Las luces y sombras también están presentes en el retrato de los propios narcos, a quienes se muestra como capaces de eliminar sin piedad a cualquiera que represente un obstáculo para sus intereses, pero también capaces de conectar con los sectores humildes de sus poblaciones. Tanto ellos como quienes los combaten se van -tal como ocurrió realmente- envileciendo a medida que el enfrentamiento entra en una escalada que multiplica muertos, torturados y víctimas en general, mientras cualquier objetivo legítimo se desdibuja. Algunos personajes -especialmente los políticos ejecutados por Escobar- son presentados bajo una luz bastante favorable, pero nadie queda limpio en un juego mórbido en el que los prisioneros tienen que elegir a quién delatar en función de quién es capaz de matarlos más lentamente. Todo eso resultaría bastante insoportable si no fuera por el aire pícaro -pero no necesariamete frívolo- con el que los personajes se mueven en una sociedad más bien impotente ante sus poderes, un aire que se aproxima al tono casi de comedia de otras películas sobre el tema como Blow (Ted Demme, 2001) o el asombroso documental Cocaine Cowboys (Billy Corben, 2006), tal vez la obra más iluminadora sobre el tema y un perfecto complemento de la serie, ya que se enfoca, sobre todo, en las ramificaciones de los cárteles colombianos en Estados Unidos.
Rostros demasiado conocidos
Las reseñas de Narcos le dieron la bienvenida al carácter realista e informativo de la serie, pero generalmente le han criticado su falta de profundidad en la descripción de los personajes. Es una crítica válida, ya que muchos de ellos no pasan de ser nombres fugaces que atraviesan la pantalla, pero también es cierto que algunos de los que tienen mayor desarrollo no sólo presentan aristas más complejas, sino que además dan a varios actores buenas oportunidades para lucirse un poco. Uno de ellos es el chileno Pedro Pascal, quien como agente local de la DEA demuestra la misma capacidad magnética que tuvo en su breve y desgraciado rol en Juego de tronos como el príncipe Oberyn Martell. Otro es el puertorriqueño Luis Guzmán, uno de los mejores actores secundarios de Hollywood, siempre espléndido y nunca reconocido como se lo merece. Pero quien se lleva los laureles es el brasileño Wagner Moura en el papel de Escobar.
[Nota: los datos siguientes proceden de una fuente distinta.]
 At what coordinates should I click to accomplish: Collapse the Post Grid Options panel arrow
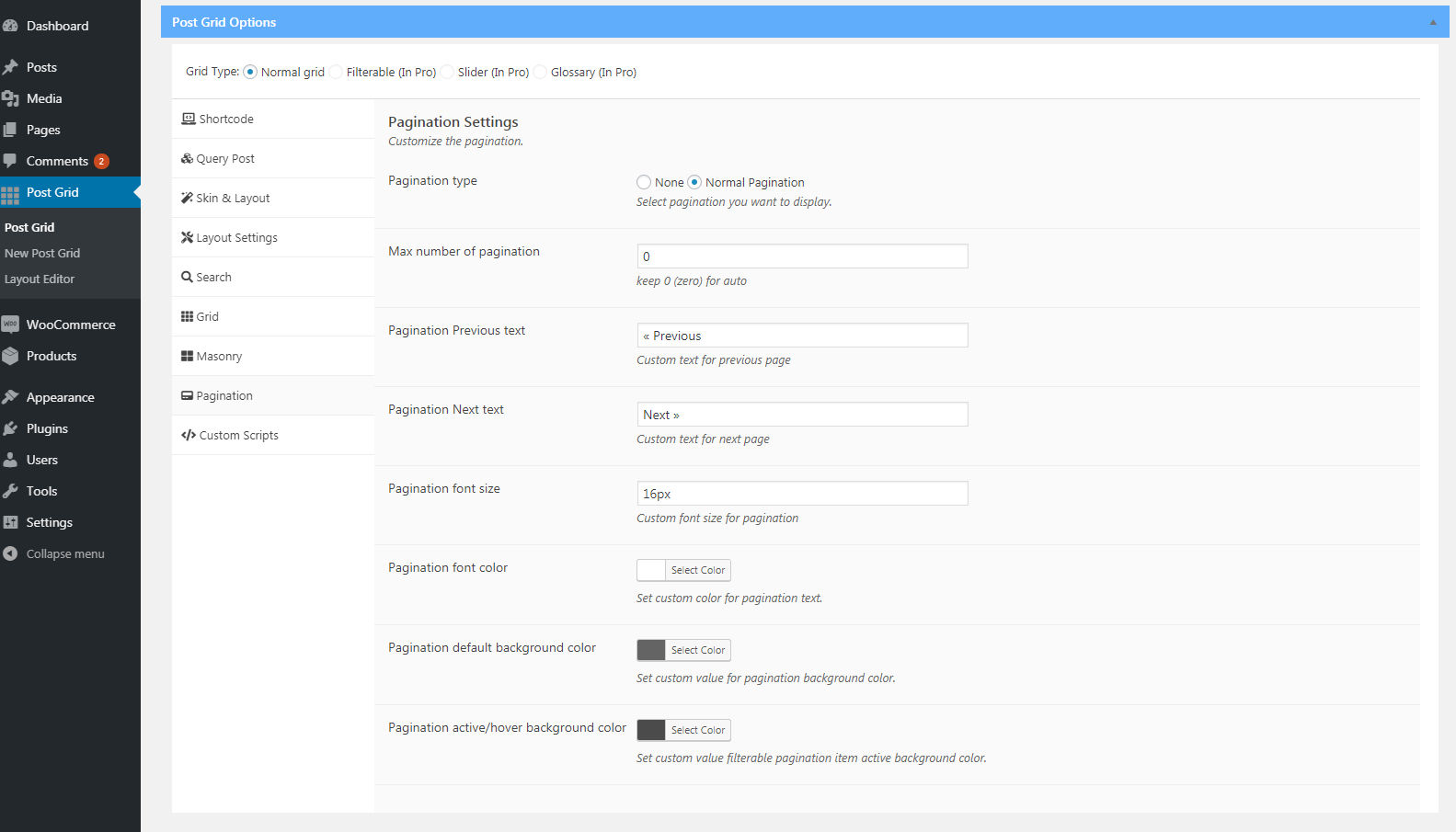coord(1432,22)
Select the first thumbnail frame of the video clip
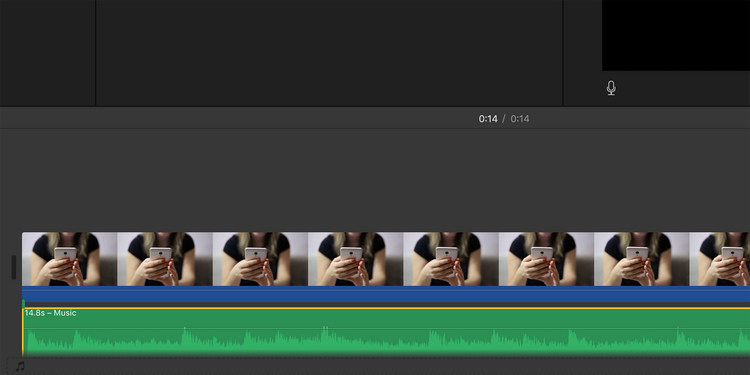Image resolution: width=750 pixels, height=375 pixels. [69, 259]
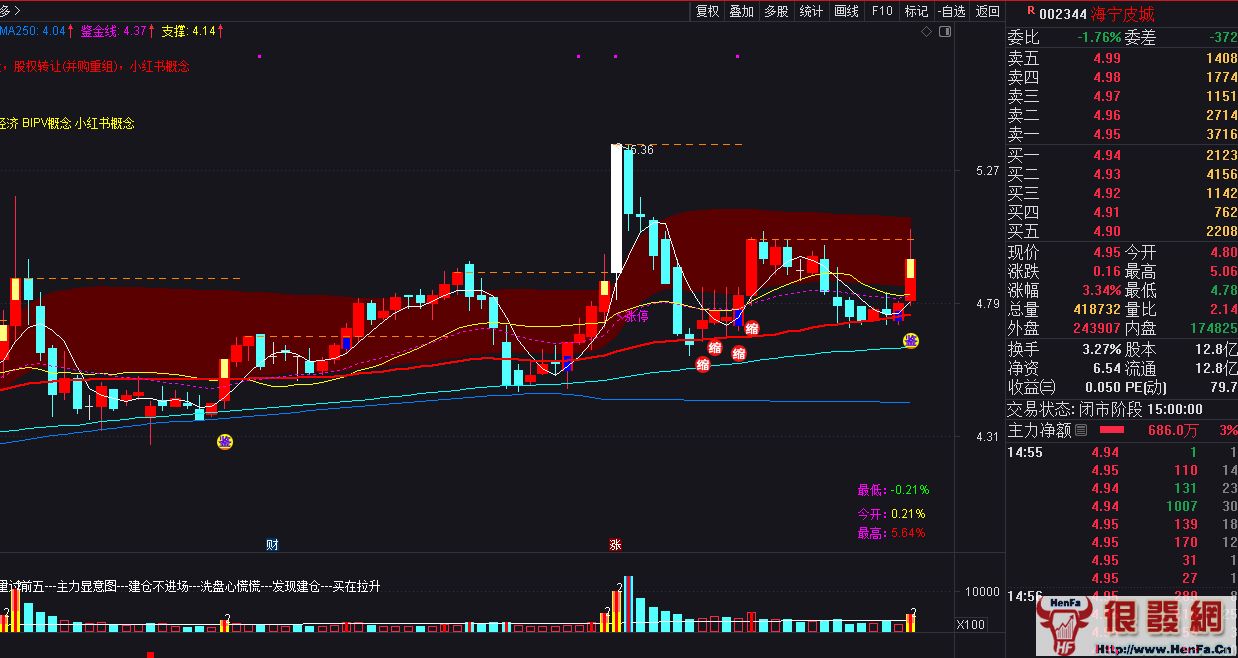The height and width of the screenshot is (658, 1238).
Task: Click the gold coin signal at lower left
Action: 226,441
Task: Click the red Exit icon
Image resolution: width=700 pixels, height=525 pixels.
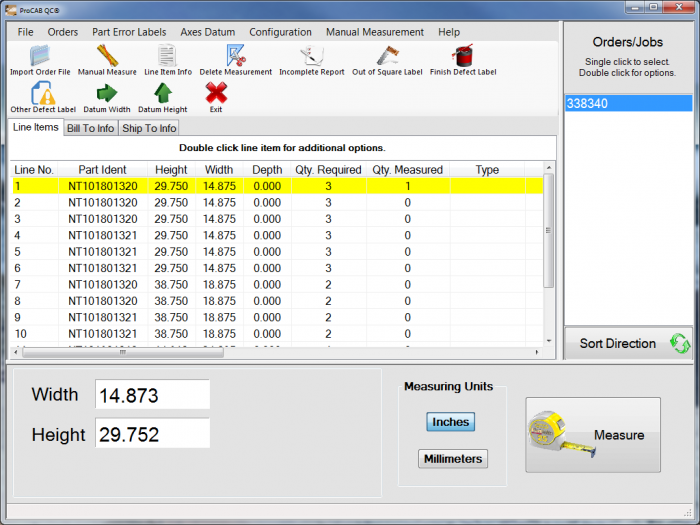Action: pos(216,94)
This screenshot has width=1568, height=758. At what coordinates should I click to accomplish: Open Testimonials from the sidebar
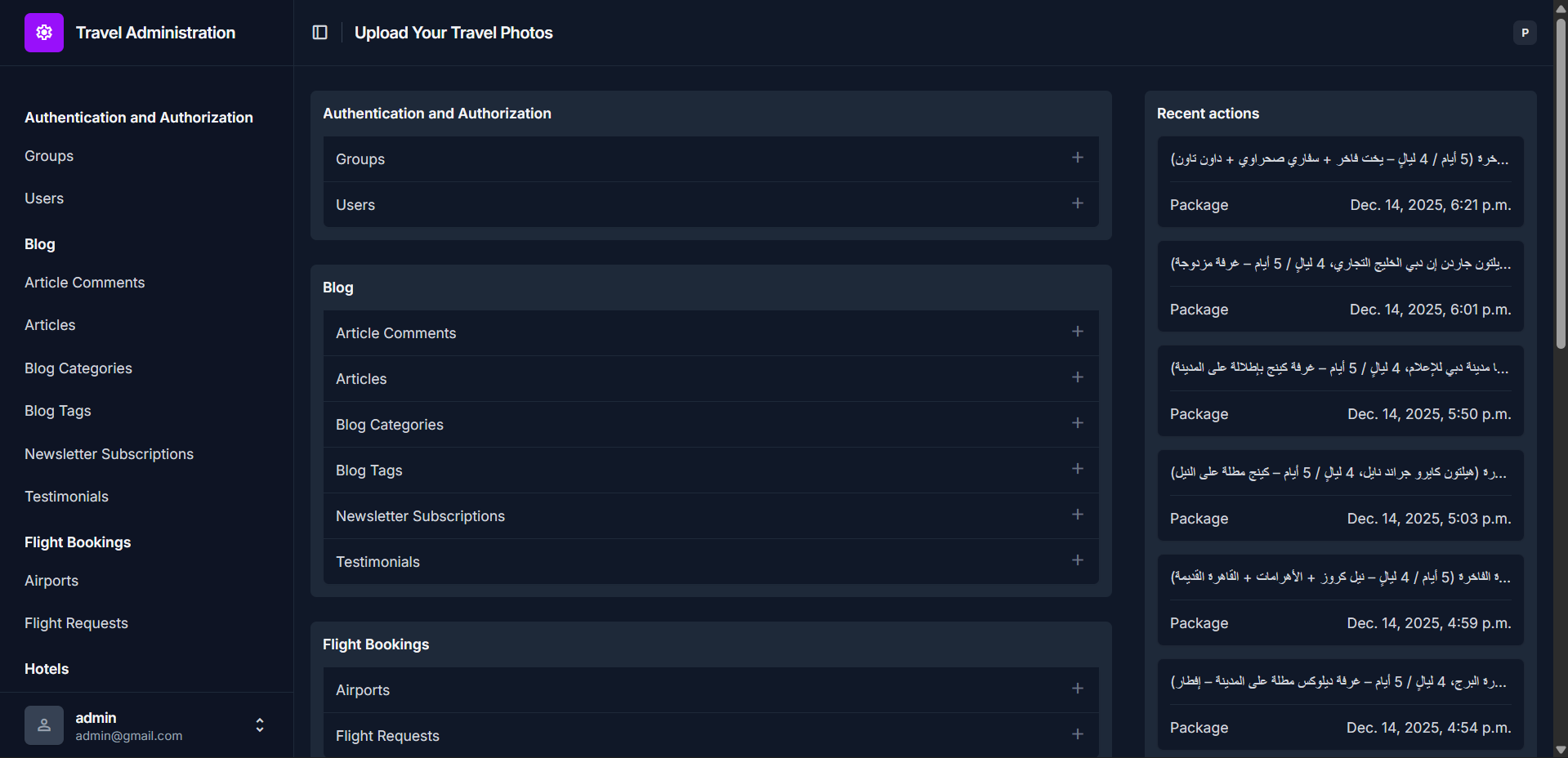coord(66,497)
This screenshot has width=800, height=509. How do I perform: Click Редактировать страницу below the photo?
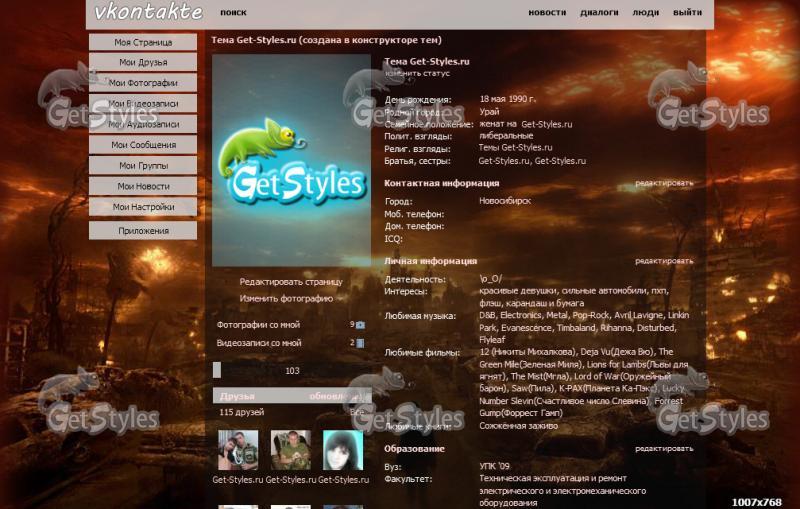(291, 282)
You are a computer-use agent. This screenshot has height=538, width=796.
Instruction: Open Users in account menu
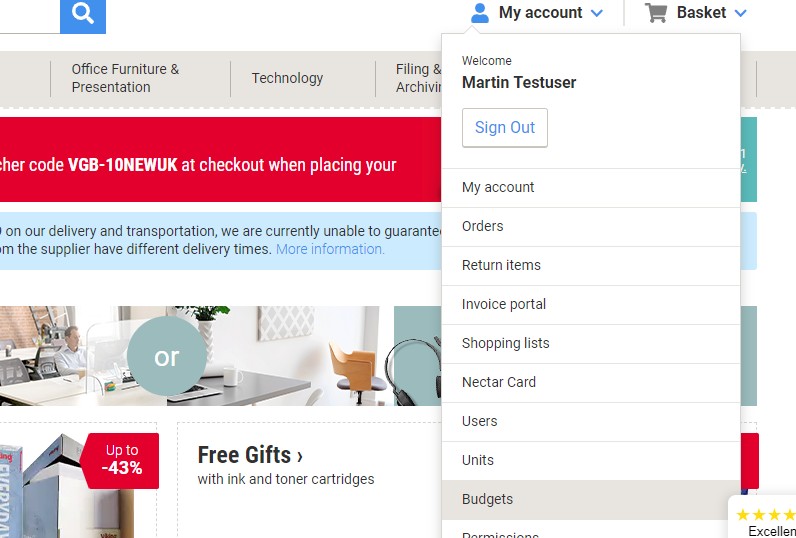[x=480, y=421]
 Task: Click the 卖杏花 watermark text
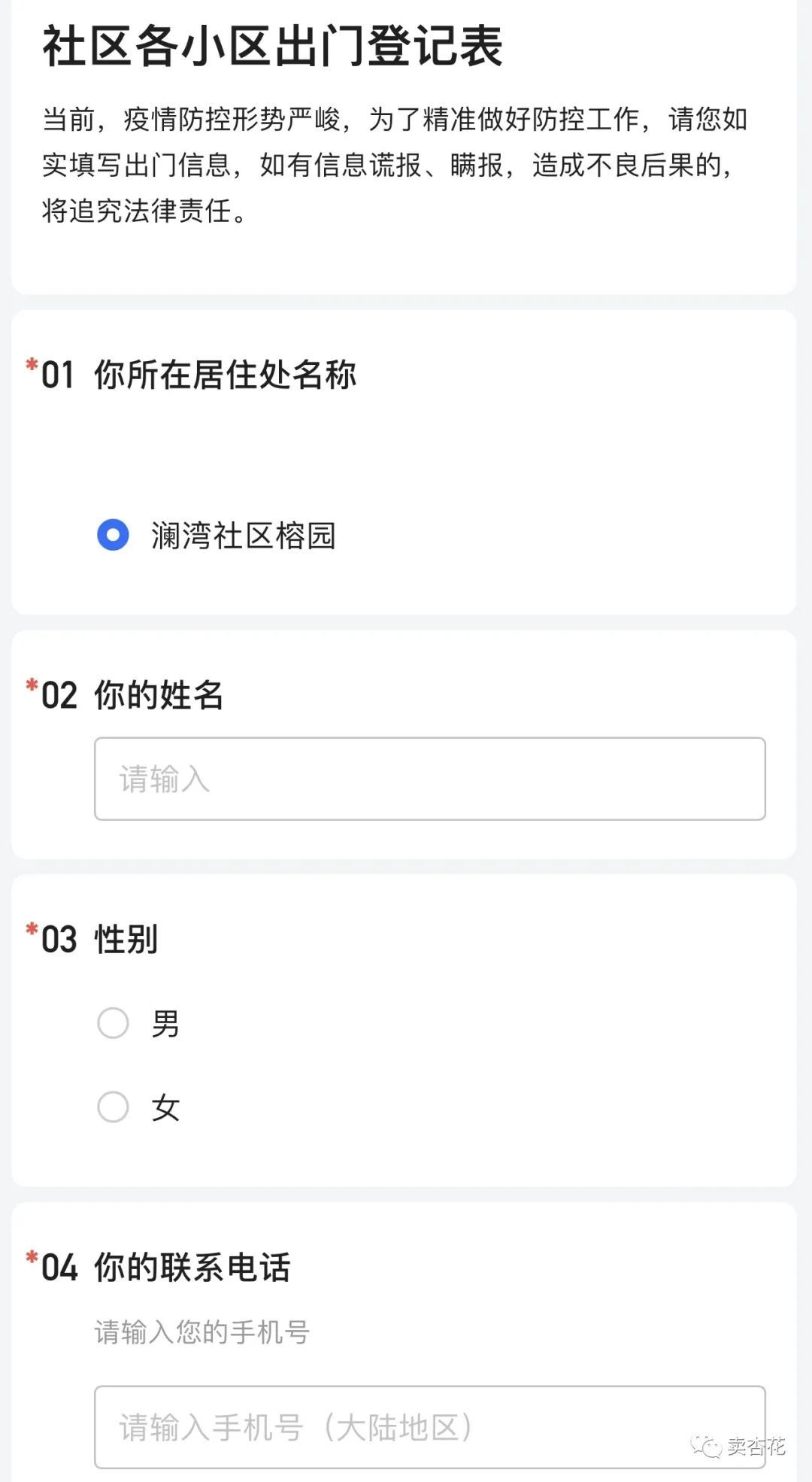pos(756,1446)
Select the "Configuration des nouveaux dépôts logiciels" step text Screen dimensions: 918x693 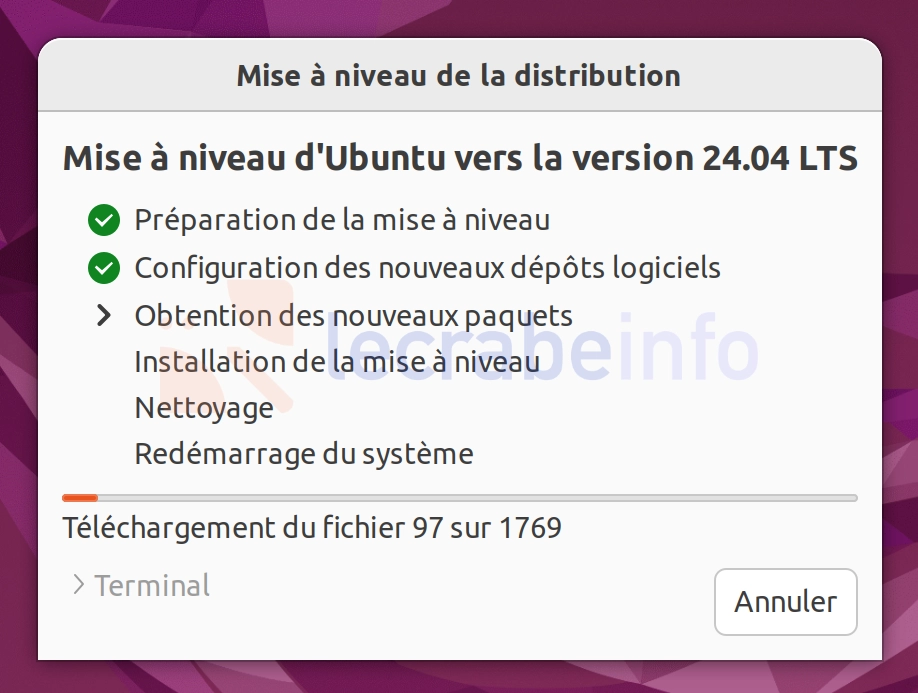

Moura -el temible capitán Nascimento de Tropa de elite- no es muy parecido físicamente al narco y tiene un curioso acento -con toques de portuñol e inglés- que suena bastante mal en una serie en la que el aspecto de los idiomas está muy cuidado, pero su presencia, alternativamente melancólica y ominosa, le da a su Escobar una autoridad maléfica (y a la vez humana) que el personaje merecía, además de separarlo claramente de una identificación hollywoodense. De hecho, uno de los méritos de esta producción totalmente estadounidense es que no parece, dado que presenta una textura general, tanto visual como narrativa, más propia del cine latinoamericano, en lo que se puede considerar una inteligente apertura de Netflix a un lenguaje común a todos sus consumidores.